Joseph Jenkins Roberts (1809–1876)

Joseph Jenkins Roberts, ca. 1851
Courtesy U.S. Library of Congress (cph.3g04609)

Joseph Jenkins Roberts was the first (1848-1856) and seventh (1872-1876) president of Liberia. Roberts was born free in Norfolk, Virginia in 1809, to a mixed-race family; his father was of Welsh origin and his mother, Amelia, was described as a mulatto. His mother married a free black man named James Roberts who gave her children his surname.

In 1829 at the age of twenty, Roberts immigrated to Liberia with his mother and younger brothers, initially became a merchant, and later served as an aide to the white governor of the colony, Thomas H. Buchanan, a member of the American Colonization Society. After Buchanan’s death in 1842, Roberts was appointed the first black governor of the colony of Liberia.

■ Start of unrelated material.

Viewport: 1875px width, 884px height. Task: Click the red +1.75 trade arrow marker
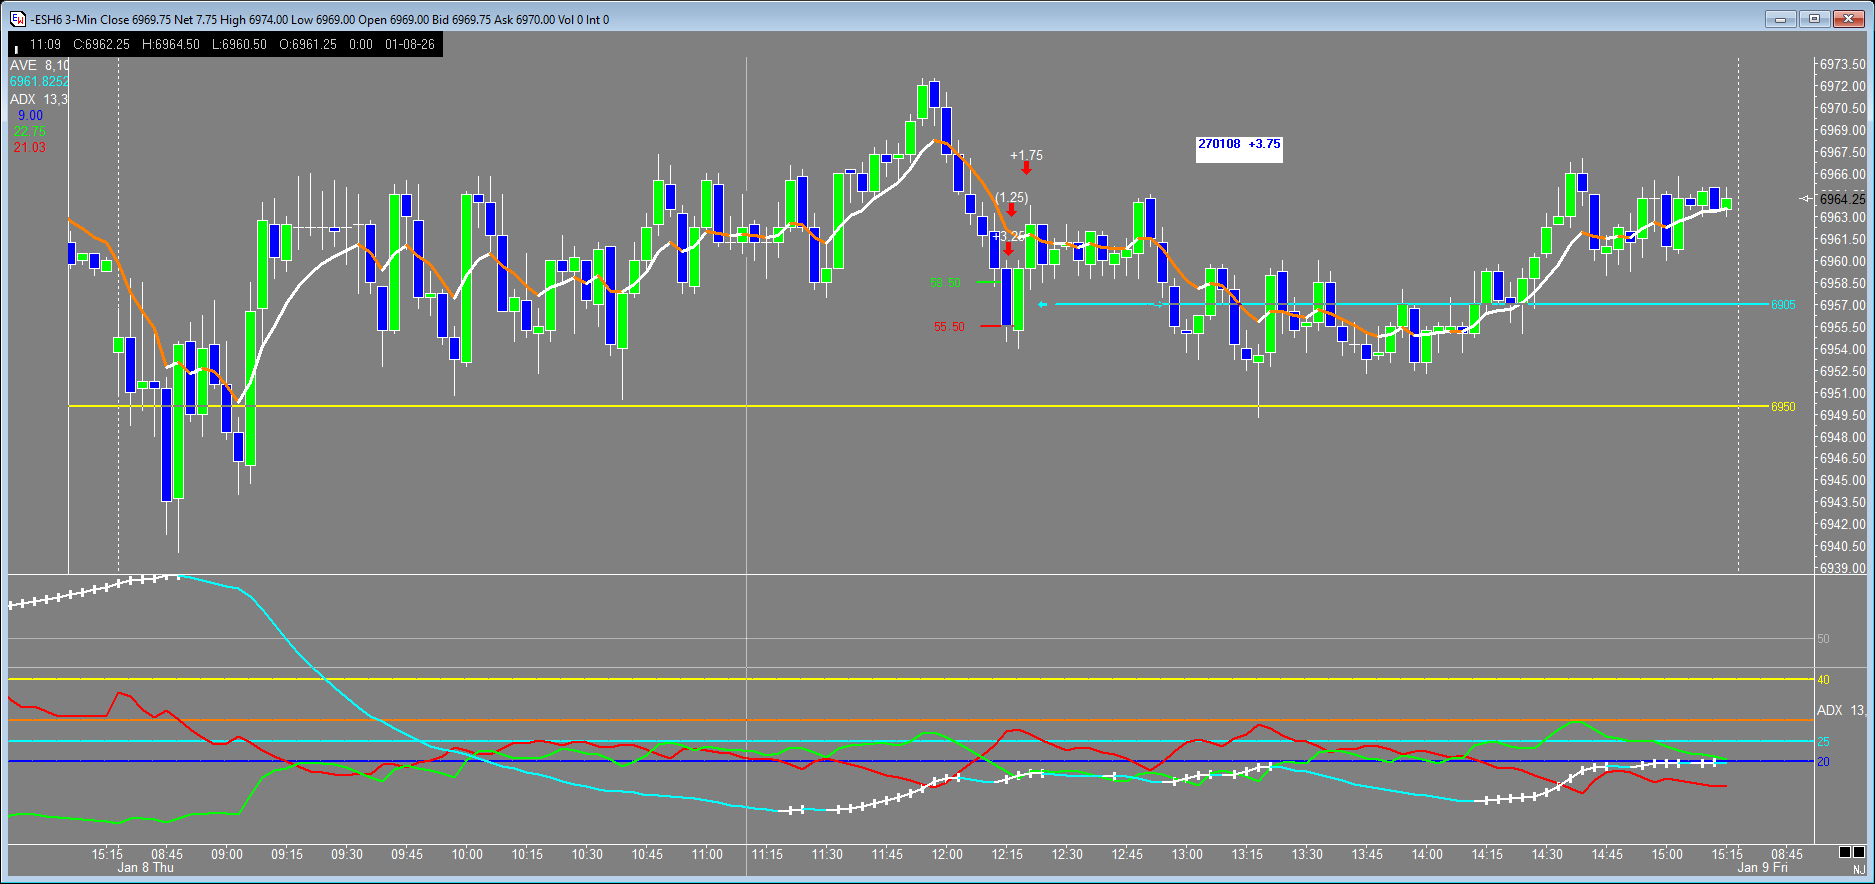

In 1828 Roberts married an eighteen-year-old woman named Sarah in Virginia. The couple had had an infant child, but both wife and child died in their first year in Liberia. Roberts married a second time to Jane Rose Waring, the daughter of Colston Waring and Harriet Graves who were also immigrants to Liberia. The couple had no children.

Roberts led the African American colonists in seeking treaties with the indigenous people to establish peace and stability in the colony and recognition from foreign powers. On July 26, 1847, he declared Liberia independent. He won the first presidential election on October 5, 1847, and was sworn into office as Liberia’s first president on January 3, 1848.

Roberts spent the first year of his presidency, seeking recognition of Liberia by European countries and the United States. In 1848 he traveled to Europe to meet with Queen Victoria.  Consequently, Great Britain was the first country to recognize Liberia in 1848. France followed in 1848, and in 1849 Portugal, the Austrian Empire, Norway, Sweden, Haiti, and Denmark all recognized the nation. Although Liberia was founded by the American Colonization Society, the United States did not recognize Liberia until 1862.

During his presidency, Roberts expanded the borders of Liberia along the coast and made attempts to integrate the indigenous people living in Monrovia, the capital into the political community. After Vice President Stephen Benson defeated Roberts for the presidency in 1855, Roberts served the nation for fifteen years as a major general in the Liberian Army and as ambassador to France and Great Britain. In 1862 he helped found Liberia College of Monrovia (later would be called University of Liberia) and served as its first president until 1876. During his time in that post, Roberts traveled back to the United States for the first time since 1829 to raise funds for the college.

Roberts was elected president again in 1871 and after taking office the following year, he served until poor health incapacitated him early in 1875. During that time, Vice-President Anthony Gardiner served as acting president.

Joseph Jenkins Roberts died on February 24, 1876, in Monrovia  at the age of 67, less than two months after his second term ended. Never a wealthy man, he left his entire estate, $10,000 and his lands, to the Liberian educational system. Liberia’s main airport, Roberts International Airport, the town of Robertsport, and Roberts Street in Monrovia are all named in his honor of Roberts. His face is depicted on the Liberian ten-dollar bill which was introduced in 1997 and the old five-dollar bill which was in circulation between 1989 and 1991. His birthday, March 15, was a national holiday in Liberia until 1980.